I saw a movie years ago where a guy lost his wife and son in a car accident. The accident wasn't his fault but he was having a hard time moving forward despite that. More than a year after the fact his character was living in an apartment with no furniture or personal possessions of any kind, despite having settlement money from the accident. When he was confronted by a well-meaning friend who wondered why he was living in such a rudimentary way... He said something to the effect of, "Have you ever heard the saying, 'Starting from scratch?' Well, this is it. This is scratch."
I had something very valuable stolen from me this morning. Several very valuable things, but one thing in particular... my laptop. The contents of which were not completely backed up. One specific thing this man got--which he will likely never realize or appreciate--is the only copy of my next book. 200+ pages of a very personal endeavor. There were also pictures, code (I am a software developer) and other writing that is now utterly lost and completely irreplaceable.
You may wonder why I am reminded of the man in that movie at the loss of such an obviously material thing. But maybe you can understand that it's not the loss of the material thing that is devastating to me. It's the intangibles that were collected in that case of circuitry. We have had a lot to deal with lately--and have tried to take it with good grace--but it was those intangibles that finally had me pounding on my steering wheel this morning, crying hysterically and sobbing something to the effect of, "Come on!" to heaven or whoever might be listening.

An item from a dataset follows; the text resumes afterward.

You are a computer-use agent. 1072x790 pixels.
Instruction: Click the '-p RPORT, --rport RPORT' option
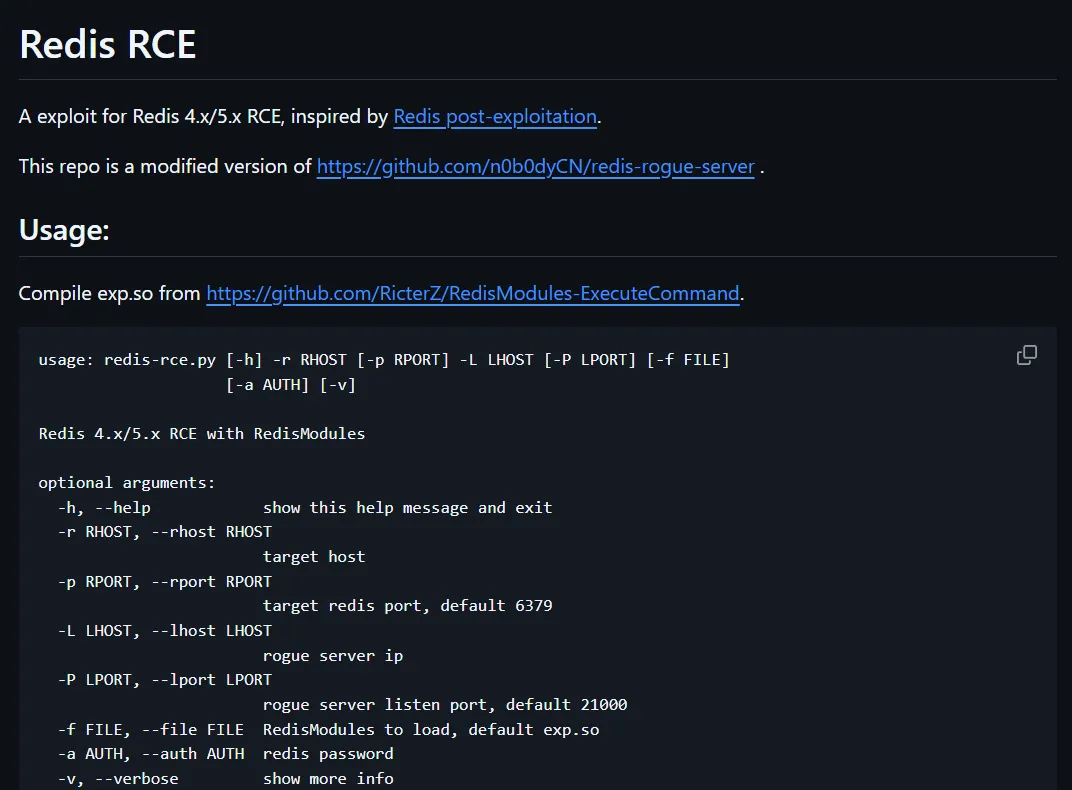(165, 581)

I now have a new laptop. It's blank. Scratch. And that's pretty hurtful. It is in mint condition, faster than my old laptop and even looks sharper... but it is without those intangibles that made the original laptop so valuable. It might be hard for some to understand, but I am still reeling. Except I don't have time to reel. There is work to redo and get done, there are new pictures to take and new paragraphs to write.
I know sometimes it probably sounds as if I think I have all the answers, as if I am walking through this world with a barrel of sunshine and nothing but logic on my side. I'm not. I was screaming and crying in my car today, beating the steering wheel with tears running down my face. So trust when I say that I don't. But that I am trying, which I think is all any of us can do.
I would give quite a bit for the chance to go back to the moment I was walking into daycare oblivious to the man in that white car and his plan for those next moments. But that's not an option. Moving forward is the only option, even when it means starting from scratch.
We aren't defined by what happens to us, but by how we react to those things. How will we react to the things that come at us in the days and weeks ahead? Will we become victims of our circumstance or will we learn to rise above?
Me? I am trying to rise. But I will be the first to admit--and perhaps should admit more often--that it's not always easy. Or graceful. I believe, though, that it's the only way to prevent those who inflict harm on us from winning.